A) Find the two times when the velocity is zero.
B) Calculate the position for each of those times.
V = dx/dt = 7.2 t - 7.2 t^2
= 7.2t*(1-t)
A) V = 0 when t = 0 and t = 1 s
B) Susbtitute those times in the x(t) equation.
To find the times when the velocity is zero, we need to find the value(s) of t that make the derivative of the position equation (x) equal to zero.
Let's begin by finding the derivative of the position equation with respect to time (t):
x = 3.6t^2 - 2.4t^3
To find the derivative, we can differentiate each term separately:
dx/dt = d(3.6t^2)/dt - d(2.4t^3)/dt
Using the power rule of differentiation, where d(x^n)/dt = nx^(n-1), we can find the derivatives:
dx/dt = 7.2t - 7.2t^2
Now, we need to set dx/dt equal to zero and solve for t:
0 = 7.2t - 7.2t^2
Now, let's factor out t:
0 = 7.2t(1 - t)
From here, we have two possibilities:
1) The first factor is zero: 7.2t = 0. This gives us t = 0.
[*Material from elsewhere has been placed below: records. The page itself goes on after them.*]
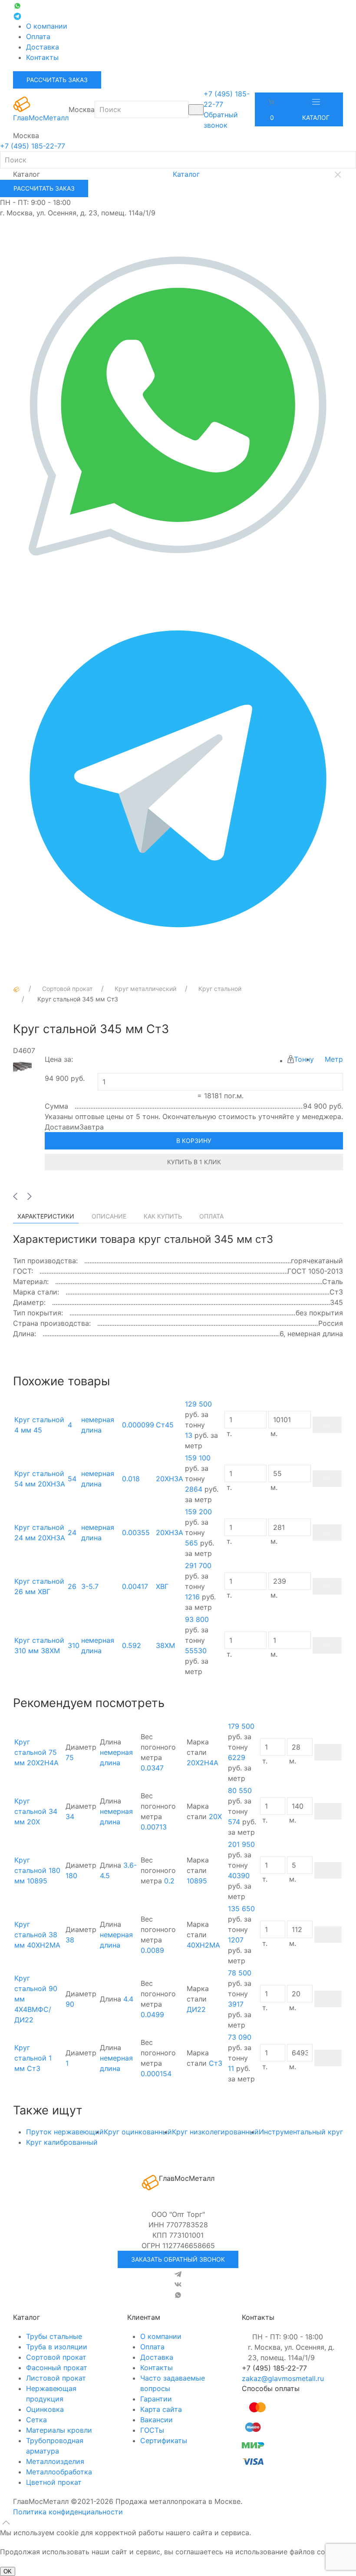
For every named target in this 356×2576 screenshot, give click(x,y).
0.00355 (136, 1532)
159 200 (198, 1511)
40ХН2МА (203, 1945)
2) The second factor is zero: 1 - t = 0. Solving for t, we get t = 1.
So, we have two times when the velocity is zero: t = 0 and t = 1.
Now, let's calculate the position for each of these times:
A) For t = 0:
x = 3.6(0)^2 - 2.4(0)^3
x = 0
The position at t = 0 is x = 0 meters.
B) For t = 1:
x = 3.6(1)^2 - 2.4(1)^3
x = 3.6 - 2.4
x = 1.2
The position at t = 1 is x = 1.2 meters.